Visualizing Total Portfolio Value with a SPIA
Let’s look at the value of his portfolio with and without SPIA in the IRA. We know he had a $1M IRA in addition to $500k in a brokerage account to start.
Above, you can see the total value of the portfolio over the years.
On top, a $250k IRA SPIA is demonstrated in green vs. no SPIA in lime. With the initial purchase, the portfolio value drops by $250k. Note, however, that the SPIA pays off over time as there are fewer withdrawals from his investments. The ending portfolio values are nearly identical after 35 years.
On the bottom, $1M is spent on an IRA SPIA. In this setting, given the stable income from the SPIA, the portfolio value actually increases over time! This is because the withdrawal rate on the remaining portfolio is small, so the remaining investments grow more rapidly.
Over time, despite 2% inflation, there is almost no decrease in his portfolio size over time. This is good to know as some folks are worried about legacy if they use a SPIA. In this example, you pretty much know how much you have to leave behind with a SPIA.

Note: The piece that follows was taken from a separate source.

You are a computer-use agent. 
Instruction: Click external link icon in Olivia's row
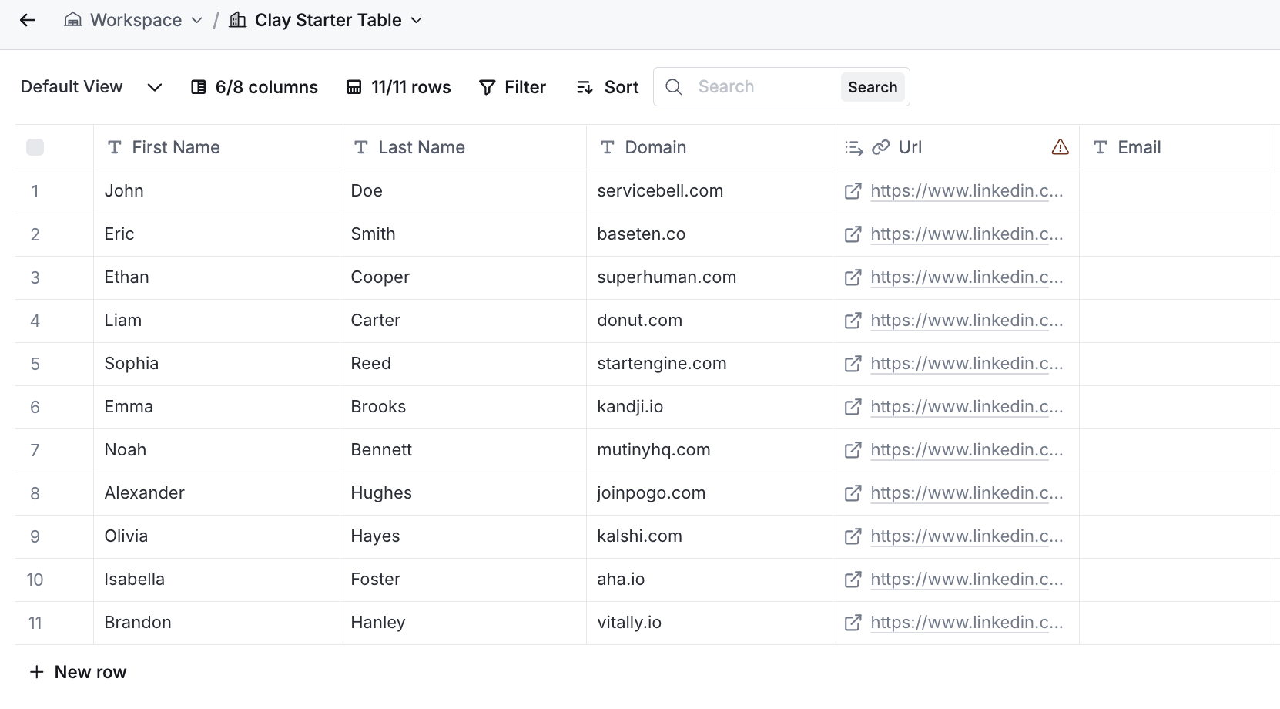click(853, 536)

Many people want to leave behind a legacy. In fact, that is a prominent issue in the annuity puzzle; let’s look at it more closely.
If you buy a SPIA, how much will you leave behind? Probability distributions can help answer that question.
Probability Distributions of Single Premium Immediate Annuities
Again, on top is $250k IRA SPIA and $1M on the bottom.
The blue line demonstrates the average expected return of remaining assets. In dark blue, 25-75th percentile, and 5-95th percentile in light blue.
On the top, there is a slight dip and the expected amount decreases to zero after 35 years. With the larger initial outlay in the $1M IRA SPIA, the line initially slopes up before slowly decreasing. In fact, there is the expectation of money remaining after 35 years. Stated explicitly, a large SPIA is more likely to leave a legacy after 35 years than a small one! That seems counterintuitive.
The 25%-75% confidence levels are dark blue. This runs out of money at 94 and 97 years on the low side. On the upside, there is about $1M remaining portfolio balance in each plan.
The potential upside of staying invested in the market is seen in the 5%-95% confidence levels in light blue. Here, you may have $3.5M left with the smaller SPIA and $2.5M left with the larger. The downside: you might run out at 86 or 92 years of age.
You can see more upside potential with a smaller SPIA, as there is more market risk. If the market does well, your heirs do well as you have more assets left to chance in the market. However, a smaller SPIA has more downside risk, and counterintuitively, you are more likely to leave assets behind with a larger rather than a smaller IRA SPIA.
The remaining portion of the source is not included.